AIM OF THE EXERCISE
Return the entries below precisely, omitting nothing.

Entries taken from a collection:
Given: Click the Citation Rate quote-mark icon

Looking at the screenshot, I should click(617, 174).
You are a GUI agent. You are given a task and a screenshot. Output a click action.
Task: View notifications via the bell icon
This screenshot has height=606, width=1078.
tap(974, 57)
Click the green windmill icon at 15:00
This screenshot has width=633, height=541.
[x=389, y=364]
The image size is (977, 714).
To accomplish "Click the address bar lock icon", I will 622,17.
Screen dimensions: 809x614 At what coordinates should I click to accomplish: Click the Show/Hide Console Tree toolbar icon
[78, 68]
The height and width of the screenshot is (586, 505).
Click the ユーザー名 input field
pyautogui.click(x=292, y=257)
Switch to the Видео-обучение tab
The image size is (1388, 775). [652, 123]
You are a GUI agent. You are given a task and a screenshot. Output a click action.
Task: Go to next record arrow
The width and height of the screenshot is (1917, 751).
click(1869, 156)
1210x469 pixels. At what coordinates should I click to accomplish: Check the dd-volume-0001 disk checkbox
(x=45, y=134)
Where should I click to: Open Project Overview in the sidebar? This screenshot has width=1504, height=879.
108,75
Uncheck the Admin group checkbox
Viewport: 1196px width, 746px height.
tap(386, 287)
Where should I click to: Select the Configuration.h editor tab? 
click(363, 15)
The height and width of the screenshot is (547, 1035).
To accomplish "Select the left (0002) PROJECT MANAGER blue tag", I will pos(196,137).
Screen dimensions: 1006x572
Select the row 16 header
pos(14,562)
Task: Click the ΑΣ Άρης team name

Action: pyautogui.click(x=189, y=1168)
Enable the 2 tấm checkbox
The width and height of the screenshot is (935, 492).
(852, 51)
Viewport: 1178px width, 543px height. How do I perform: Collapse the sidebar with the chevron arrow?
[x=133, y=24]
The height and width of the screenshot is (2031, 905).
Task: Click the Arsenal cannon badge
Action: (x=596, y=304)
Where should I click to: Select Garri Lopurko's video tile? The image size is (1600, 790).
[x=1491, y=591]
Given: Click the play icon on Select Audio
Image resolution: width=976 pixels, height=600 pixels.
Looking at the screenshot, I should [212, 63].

RESPONSE AREA
Given: Click the Citation Rate quote-mark icon

Looking at the screenshot, I should click(617, 174).
You are a GUI agent. You are given a task and a screenshot. Output a click action.
Task: View notifications via the bell icon
This screenshot has height=606, width=1078.
tap(974, 57)
Click the green windmill icon at 15:00
This screenshot has width=633, height=541.
[x=389, y=364]
The image size is (977, 714).
To accomplish "Click the address bar lock icon", I will 622,17.
Screen dimensions: 809x614 At what coordinates should I click to accomplish: Click the Show/Hide Console Tree toolbar icon
[78, 68]
The height and width of the screenshot is (586, 505).
Click the ユーザー名 input field
pyautogui.click(x=292, y=257)
Switch to the Видео-обучение tab
The image size is (1388, 775). [652, 123]
You are a GUI agent. You are given a task and a screenshot. Output a click action.
Task: Go to next record arrow
The width and height of the screenshot is (1917, 751).
click(1869, 156)
1210x469 pixels. At what coordinates should I click to accomplish: Check the dd-volume-0001 disk checkbox
(x=45, y=134)
Where should I click to: Open Project Overview in the sidebar? This screenshot has width=1504, height=879.
108,75
Uncheck the Admin group checkbox
Viewport: 1196px width, 746px height.
tap(386, 287)
Where should I click to: Select the Configuration.h editor tab? 
click(363, 15)
The height and width of the screenshot is (547, 1035).
To accomplish "Select the left (0002) PROJECT MANAGER blue tag", I will pos(196,137).
Screen dimensions: 1006x572
Select the row 16 header
pos(14,562)
Task: Click the ΑΣ Άρης team name

Action: pyautogui.click(x=189, y=1168)
Enable the 2 tấm checkbox
The width and height of the screenshot is (935, 492).
(852, 51)
Viewport: 1178px width, 543px height. How do I perform: Collapse the sidebar with the chevron arrow?
[x=133, y=24]
The height and width of the screenshot is (2031, 905).
Task: Click the Arsenal cannon badge
Action: (x=596, y=304)
Where should I click to: Select Garri Lopurko's video tile? The image size is (1600, 790).
[x=1491, y=591]
Given: Click the play icon on Select Audio
Image resolution: width=976 pixels, height=600 pixels.
Looking at the screenshot, I should [212, 63].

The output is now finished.